SSL 証明書のインストール:Unity Connection SRSV をインストールすると、Unity Connection SRSV と Unity Connection 間の通信を保護するために、ローカル証明書が自動的に作成およびインストールされます。これは、Unity Connection SRSV と Unity Connection 間のすべてのネットワークトラフィック(ユーザー名、パスワード、その他のテキストデータ、ボイスメールを含む)が自動的に暗号化されることを意味します。

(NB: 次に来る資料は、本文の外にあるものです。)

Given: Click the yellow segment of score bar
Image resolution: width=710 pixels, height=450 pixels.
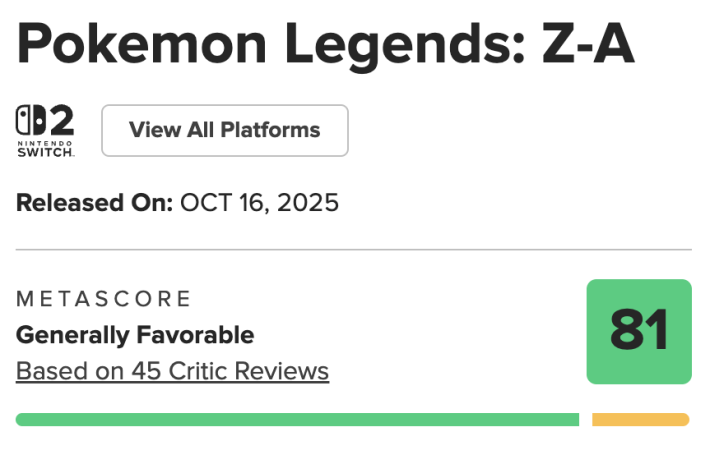Looking at the screenshot, I should (640, 420).
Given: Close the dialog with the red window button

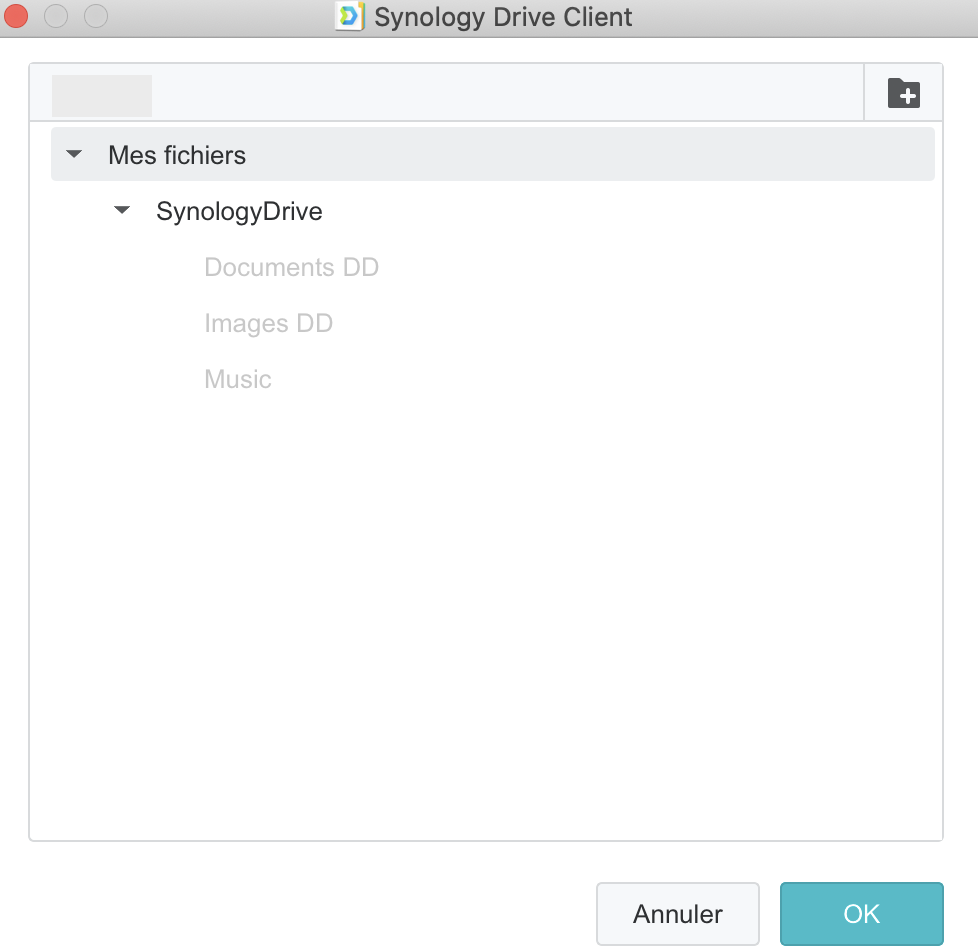Looking at the screenshot, I should (x=16, y=16).
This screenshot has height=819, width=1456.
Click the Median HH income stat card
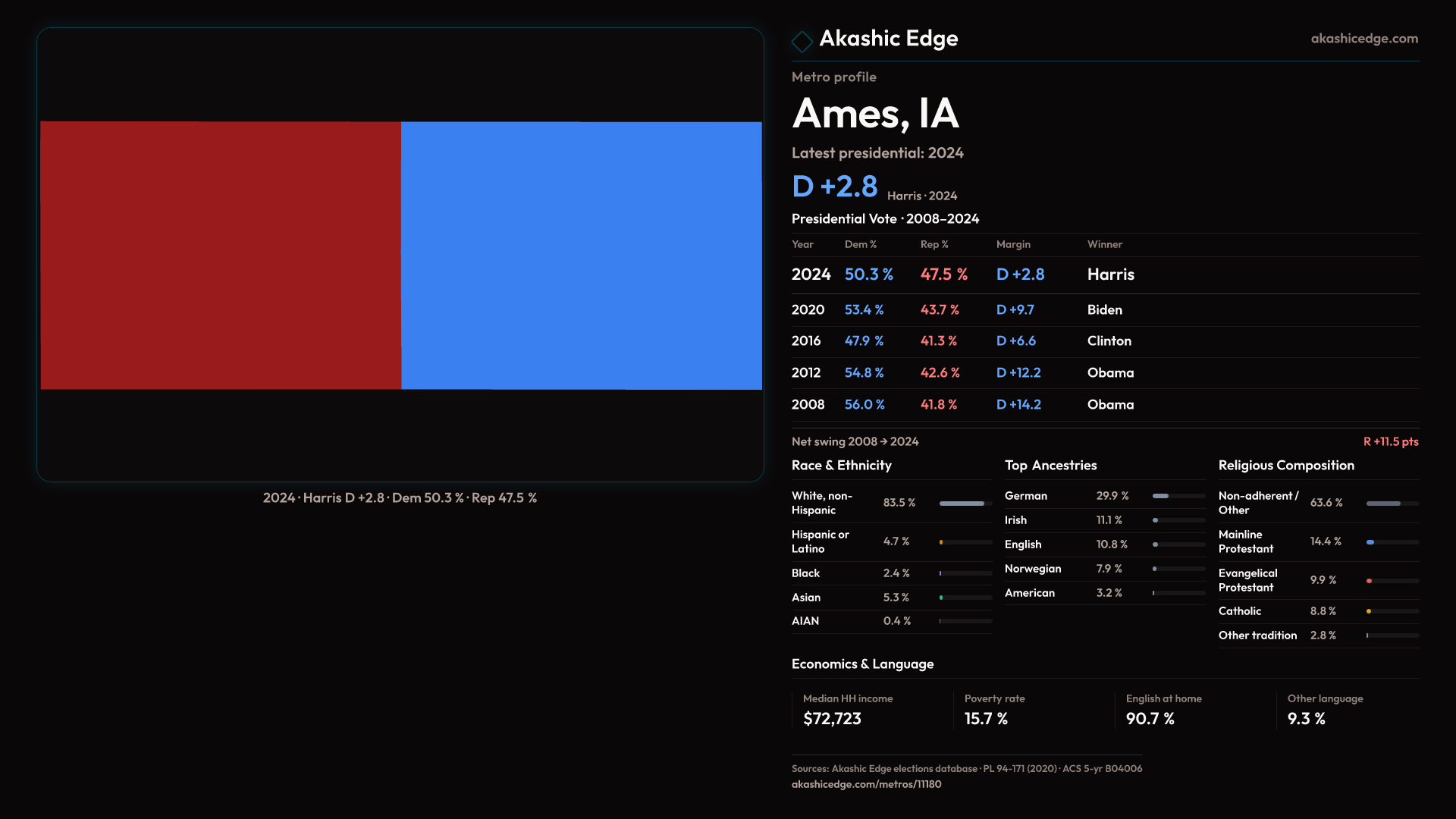click(871, 710)
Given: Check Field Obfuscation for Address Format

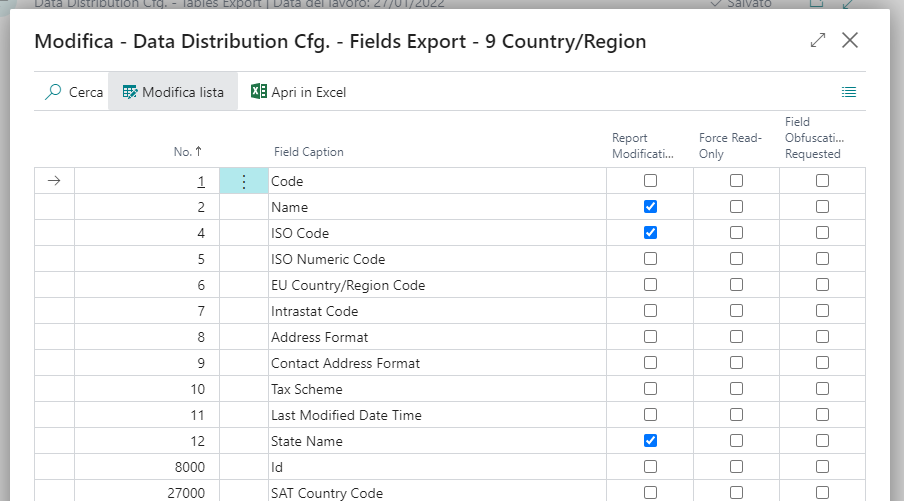Looking at the screenshot, I should [x=822, y=337].
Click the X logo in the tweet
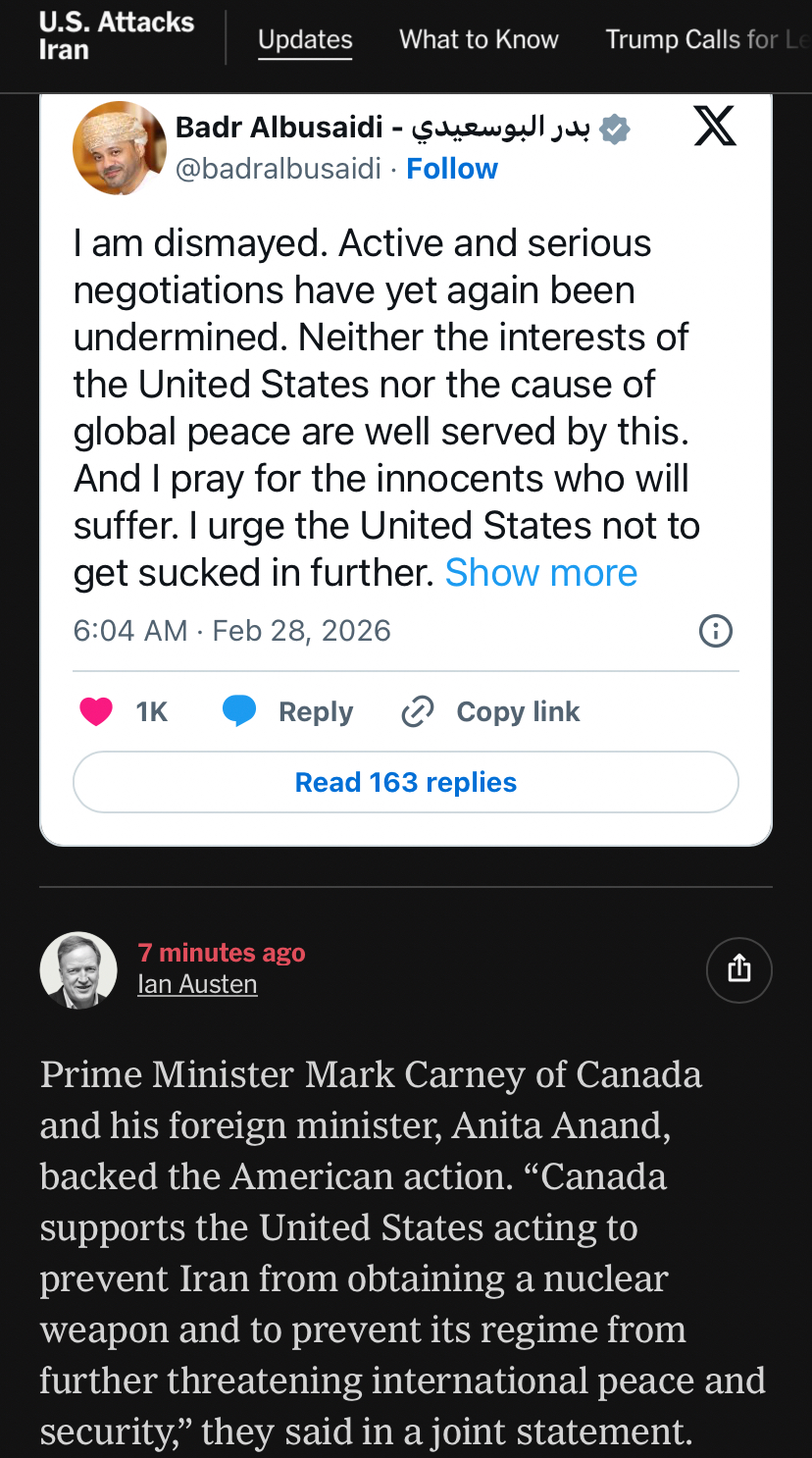The image size is (812, 1458). tap(715, 127)
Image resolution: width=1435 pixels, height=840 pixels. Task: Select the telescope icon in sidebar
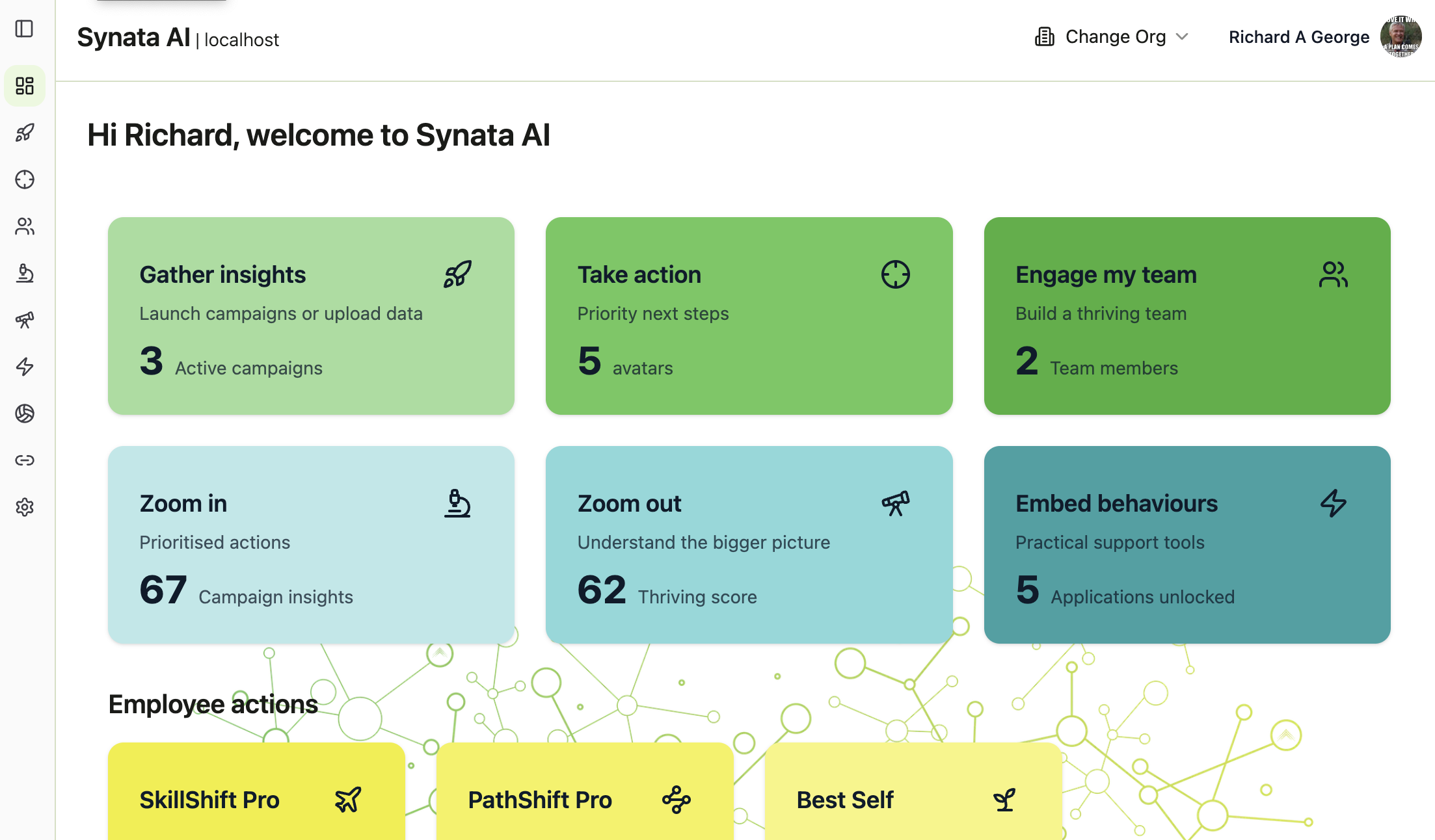25,320
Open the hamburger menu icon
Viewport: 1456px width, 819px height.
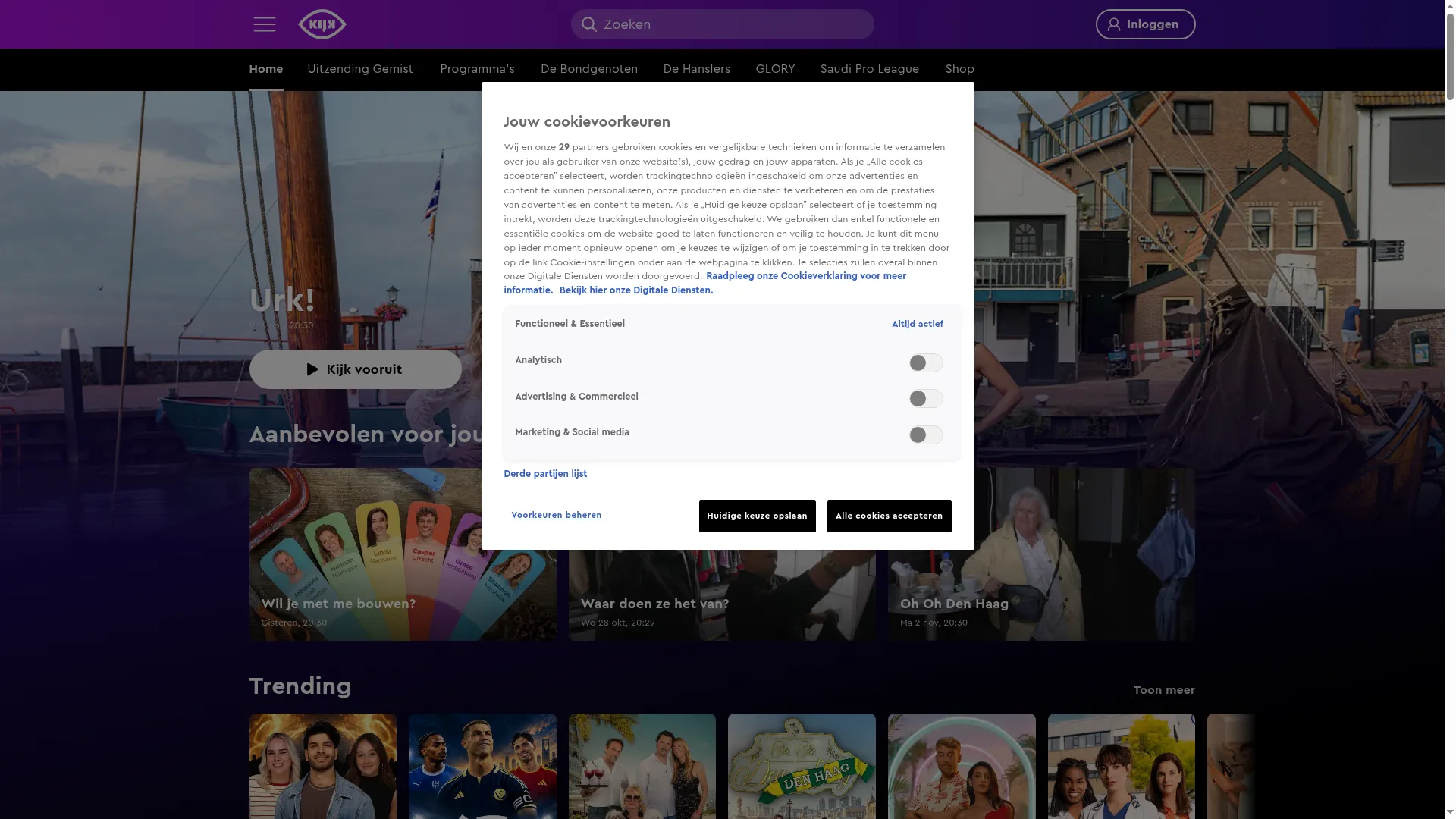pos(264,24)
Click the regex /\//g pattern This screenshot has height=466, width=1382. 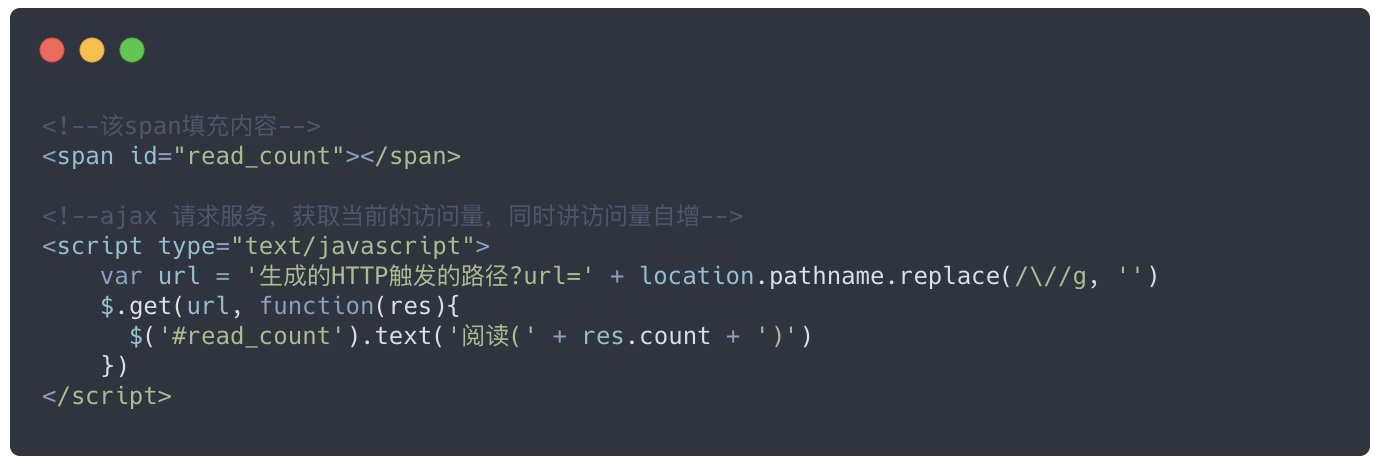pyautogui.click(x=1043, y=276)
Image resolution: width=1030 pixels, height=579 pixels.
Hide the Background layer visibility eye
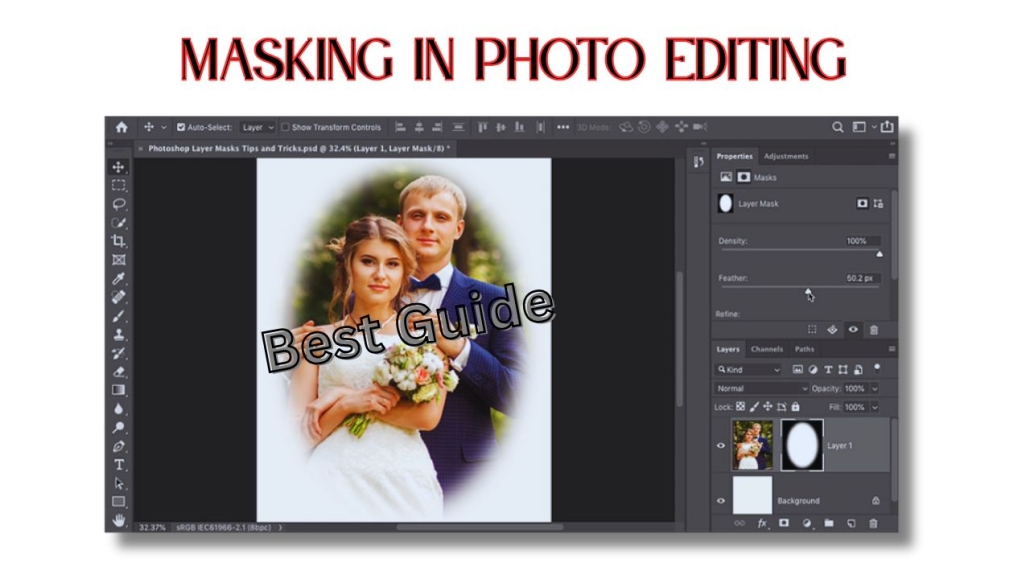(721, 500)
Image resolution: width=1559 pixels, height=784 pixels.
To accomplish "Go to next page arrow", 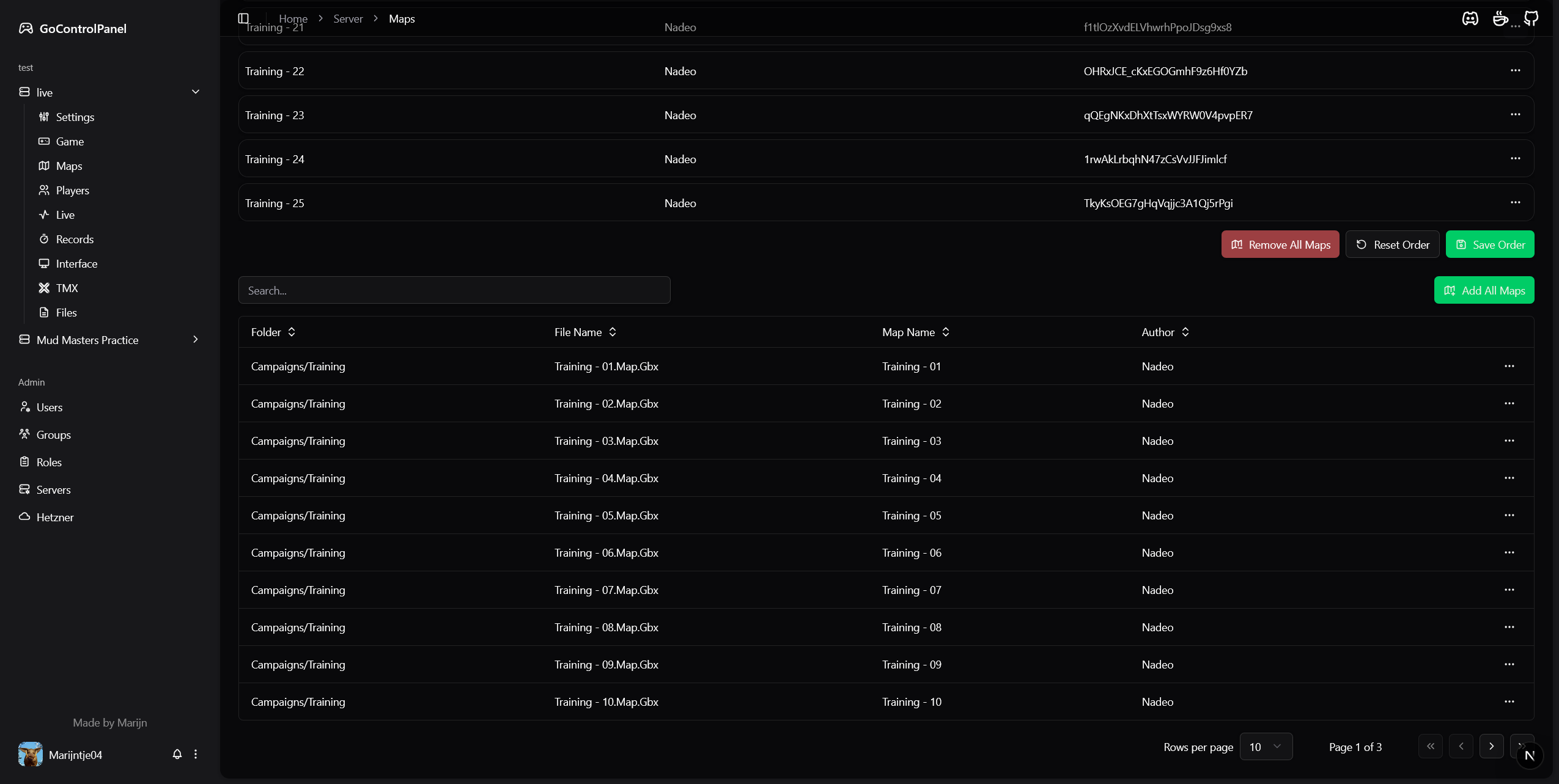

共有秘密の使用:Unity Connection SRSV は、共有秘密を使用して Unity Connection アクセスを認証します。共有秘密の詳細については、 https://www.cisco.com/c/en/us/td/docs/voice_ip_comm/connection/15/security/guide/b_15cucsecx.htmlにある『Cisco Unity Connection セキュリティガイド、リリース 15』の「パスワード、PIN、および認証規則の管理」の章にある「Unity Connection SRSV のパスワードと共有秘密」の項を参照してください。
Unity Connection SRSV Administration と Unity Connection SRSV 間の通信を保護するための SSL サーバー証明書を作成してインストールするには、次のタスクを実行します。
Microsoft 証明書サービスを使用して証明書を発行する場合は、Microsoft 証明書サービスをインストールします。Windows Server 2003 が稼動しているサーバーへの Microsoft 証明書サービスのインストールについては、Microsoft 証明書サービスをインストールする(Windows Server 2003 のみ) を参照してください。それ以降のバージョンの Windows Server を実行しているサーバーに Microsoft 証明書サービスをインストールする方法については、Microsoft 社のドキュメントを参照してください。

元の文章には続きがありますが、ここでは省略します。